É O BICHO

Encontrei o cão que você abandonou

Hoje encontrei seu cão. Não, ele não foi adotado por ninguém. Aqui por perto, a maioria das pessoas já têm vários cães; aqueles que não têm nenhum não querem um cão. Eu sei que você esperava que ele encontrasse um bom lar quando o deixou aqui, mas ele não encontrou. Quando o vi pela primeira vez, ele estava bem longe da casa mais próxima e estava sozinho, com sede, magro e mancava por causa de um machucado devido ao cansaço físico.
Eu queria tanto ser você naquele momento em que parei na
frente dele. Para ver sua cauda abanando e seus olhos brilhando ao pular nos seus braços, pois ele sabia que você o encontraria, sabia que você não esqueceria dele. Para ver o perdão em seus olhos pelo sofrimento e pela dor por que ele havia passado em sua jornada sem fim à sua procura… Mas eu não era você. E, apesar das minhas tentativas de convencê-lo a se aproximar, seus olhos viam um estranho. Ele não confiava em mim. Ele não se aproximava.
Ele virou as costas e seguiu seu caminho, pois tinha certeza de que esse caminho o levaria a você. Ele não entende que você não está procurando por ele. Ele só sabe que você não está lá, sabe apenas que precisa te encontrar. Isso é mais importante do que comida, água ou o estranho que pode lhe dar essas coisas.
Percebi que seria inútil tentar persuadi-lo ou segui-lo. Eu nem sei seu nome. Fui para casa, enchi um balde d’água e uma vasilha de comida e voltei para o lugar onde o havia encontrado. Não havia nem sinal dele, mas deixei a água e a comida debaixo da árvore onde ele havia buscado abrigo do sol e um pouco de descanso. Veja bem, ele não é um cão selvagem. Ao domesticá-lo, você tirou dele o instinto de sobrevivência nas ruas. Ele só sabe que precisa caminhar o dia todo. Ele não sabe que o sol e o calor podem custar-lhe a vida. Ele só sabe que precisa encontrá-lo.

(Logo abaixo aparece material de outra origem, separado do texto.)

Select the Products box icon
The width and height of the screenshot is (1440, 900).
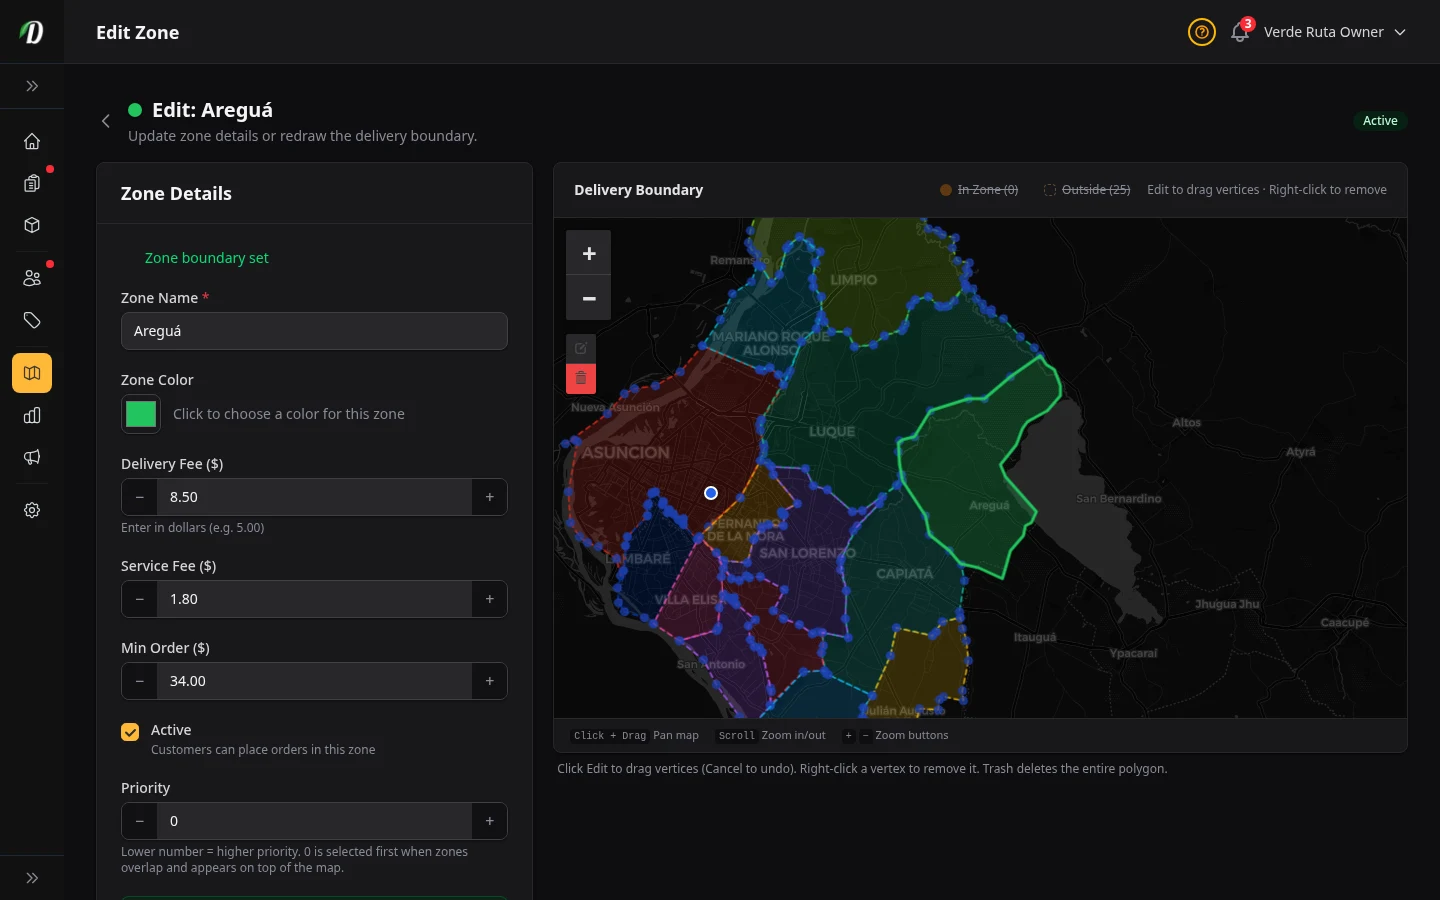click(x=32, y=225)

Fiquei preocupada. Você deve saber que poucas pessoas tentariam ajudar seu cão e o desfecho deste tipo de abandono nem sempre é bom.
Com o coração apertado sai andando á procura do seu cão e ao encontrá-lo bem longe do local que deixei a água e a ração, a sede não o atormentava mais. Sua fome havia desaparecido e suas dores haviam passado. O cansaço na sua procura não o incomodava mais. Agora seu cão está livre de todo esse sofrimento. Seu cão morreu.
Ajoelhei-me ao lado dele e amaldiçoei você por não estar aqui ontem para que eu pudesse ver o brilho, por um instante sequer, naqueles olhos vazios. Rezei, pedindo que sua jornada o tenha levado àquele lugar que acho que você esperava que ele encontrasse. Se você soubesse por quanta coisa ele passou para chegar lá… E eu sofro, pois sei que, se ele acordasse agora, e se eu fosse você, seus olhos brilhariam ao reconhecê-lo, ele abanaria sua cauda, perdoando-o por tê-lo abandonado.